Critics accused the ATO of too little, too late after years of requests for guidance or of jumping the gun by failing to wait for a key legal decision in the pertinent Guardian AIT case. Others said the ATO had moved the goalposts on what was acceptable or had stepped beyond its remit in extending the purpose of 100A and, in effective, rewriting the law. There were concerns about retrospective application and the threat of promoter penalties.
The ATO did its best to avoid appearing defensive and responded with an extension to the consultation period, additional examples and dropping one of the zones.
But in its final ruling, released in early December, it stuck to its guns and even introduced fresh concerns, such as whether accountants would be viewed as party to an agreement that was subject to 100A. And the core of the matter, what constitutes an “ordinary family or commercial dealing”, seems no closer to resolution.
For Accountants Daily and our readers, there’s no question it was the single most significant tax story of 2022. Here’s a small sample of the coverage:
5 May https://www.accountantsdaily.com.au/tax-compliance/16957-weaponised-100a-needs-a-rewrite-ca-anz
- Call that a scandal?
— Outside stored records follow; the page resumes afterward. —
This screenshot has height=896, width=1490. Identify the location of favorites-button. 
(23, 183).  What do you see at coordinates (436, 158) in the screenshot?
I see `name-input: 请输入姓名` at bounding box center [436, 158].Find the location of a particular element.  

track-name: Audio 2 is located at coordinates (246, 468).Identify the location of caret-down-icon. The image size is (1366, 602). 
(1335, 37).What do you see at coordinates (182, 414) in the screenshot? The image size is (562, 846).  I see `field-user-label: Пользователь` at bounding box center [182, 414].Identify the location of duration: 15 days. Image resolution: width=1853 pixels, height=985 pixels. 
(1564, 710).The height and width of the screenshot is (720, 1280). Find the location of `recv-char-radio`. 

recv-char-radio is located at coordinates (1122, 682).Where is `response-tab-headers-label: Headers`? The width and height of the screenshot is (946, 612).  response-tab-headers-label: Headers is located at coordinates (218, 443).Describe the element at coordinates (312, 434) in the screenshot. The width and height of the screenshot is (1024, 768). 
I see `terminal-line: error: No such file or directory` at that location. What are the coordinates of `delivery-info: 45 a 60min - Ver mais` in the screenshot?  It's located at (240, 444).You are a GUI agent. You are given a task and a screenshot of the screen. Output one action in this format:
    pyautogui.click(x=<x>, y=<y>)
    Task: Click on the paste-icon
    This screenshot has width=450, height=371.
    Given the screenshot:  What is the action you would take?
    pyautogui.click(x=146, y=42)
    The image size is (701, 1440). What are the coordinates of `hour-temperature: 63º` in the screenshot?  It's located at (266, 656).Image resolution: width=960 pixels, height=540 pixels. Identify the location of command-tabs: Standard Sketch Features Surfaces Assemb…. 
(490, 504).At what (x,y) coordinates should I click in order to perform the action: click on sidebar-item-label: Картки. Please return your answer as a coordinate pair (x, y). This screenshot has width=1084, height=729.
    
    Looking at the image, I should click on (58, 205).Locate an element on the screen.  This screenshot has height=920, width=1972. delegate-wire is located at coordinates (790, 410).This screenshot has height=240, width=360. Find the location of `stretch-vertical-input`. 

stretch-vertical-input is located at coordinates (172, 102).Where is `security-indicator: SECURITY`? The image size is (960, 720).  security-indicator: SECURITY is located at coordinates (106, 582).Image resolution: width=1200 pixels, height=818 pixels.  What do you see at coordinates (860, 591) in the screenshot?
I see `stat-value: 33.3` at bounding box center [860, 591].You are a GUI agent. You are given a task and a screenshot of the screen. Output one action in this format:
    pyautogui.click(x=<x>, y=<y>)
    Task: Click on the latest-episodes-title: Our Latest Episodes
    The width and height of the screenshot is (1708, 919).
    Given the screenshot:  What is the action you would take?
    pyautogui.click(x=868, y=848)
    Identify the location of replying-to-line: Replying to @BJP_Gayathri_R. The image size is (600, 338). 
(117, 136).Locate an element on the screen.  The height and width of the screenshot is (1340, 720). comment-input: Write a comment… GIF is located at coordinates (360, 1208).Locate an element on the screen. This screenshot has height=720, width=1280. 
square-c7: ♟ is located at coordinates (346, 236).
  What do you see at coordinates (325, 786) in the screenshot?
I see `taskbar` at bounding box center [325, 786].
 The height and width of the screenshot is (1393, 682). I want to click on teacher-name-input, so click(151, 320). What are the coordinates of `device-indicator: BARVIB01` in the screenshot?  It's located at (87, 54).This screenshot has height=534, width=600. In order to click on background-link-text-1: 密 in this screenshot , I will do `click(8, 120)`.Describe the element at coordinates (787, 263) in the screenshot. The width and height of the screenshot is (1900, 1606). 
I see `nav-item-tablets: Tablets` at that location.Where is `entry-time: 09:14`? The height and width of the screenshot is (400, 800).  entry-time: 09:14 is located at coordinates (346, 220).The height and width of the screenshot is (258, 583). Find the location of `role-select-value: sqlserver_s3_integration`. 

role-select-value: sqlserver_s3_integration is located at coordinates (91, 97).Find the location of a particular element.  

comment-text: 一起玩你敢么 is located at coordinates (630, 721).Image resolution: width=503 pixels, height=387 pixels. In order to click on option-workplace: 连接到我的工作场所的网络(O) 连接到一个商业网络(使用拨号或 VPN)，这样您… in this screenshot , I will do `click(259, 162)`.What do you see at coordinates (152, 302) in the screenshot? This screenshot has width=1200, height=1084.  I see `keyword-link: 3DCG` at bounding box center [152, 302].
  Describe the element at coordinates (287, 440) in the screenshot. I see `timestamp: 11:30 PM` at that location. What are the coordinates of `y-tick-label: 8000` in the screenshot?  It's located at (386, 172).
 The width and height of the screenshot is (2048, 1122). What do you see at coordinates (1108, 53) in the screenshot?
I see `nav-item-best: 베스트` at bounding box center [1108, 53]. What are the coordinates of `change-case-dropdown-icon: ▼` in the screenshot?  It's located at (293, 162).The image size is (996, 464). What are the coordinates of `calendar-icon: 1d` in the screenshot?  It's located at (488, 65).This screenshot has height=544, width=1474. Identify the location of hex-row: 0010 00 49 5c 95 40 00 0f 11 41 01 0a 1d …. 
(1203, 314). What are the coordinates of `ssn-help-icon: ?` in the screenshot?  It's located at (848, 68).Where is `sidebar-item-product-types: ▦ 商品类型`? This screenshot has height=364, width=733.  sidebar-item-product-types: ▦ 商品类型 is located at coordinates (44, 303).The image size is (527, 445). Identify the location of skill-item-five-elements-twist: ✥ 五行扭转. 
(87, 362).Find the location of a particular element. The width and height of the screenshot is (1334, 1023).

Now this is a scandal
There’s no shortage of frustration with the professional bodies among those in public practice and the KPMG exam scandal, in which hundreds of its staff are acknowledged to have cheated, proved the catalyst for the year’s angriest reader comments. In responding to the scandal, CA ANZ waited for the result of a US investigation and then sanctioned just eight unnamed members.
That delay and seemingly light reproach drew accusations that CA ANZ was overly beholden to the big four, with one rule for them and another for everyone else. It had turned a blind eye to exam cheating for years, it was alleged, and now let the culprits off with slapped wrists.
Some viewed it as a failure of CA ANZ’s leadership team, which defended itself robustly first by answering every question by reference to its byelaws and then by calling in the lawyers themselves. That put paid to one member’s declared goal of unseating the board at the October AGM. However, it failed to prevent a surprising defeat for an AGM move to increase directors pay by almost 16 per cent.
Another story that ran and ran in Accountants Daily, we will look forward with interest to developments next year.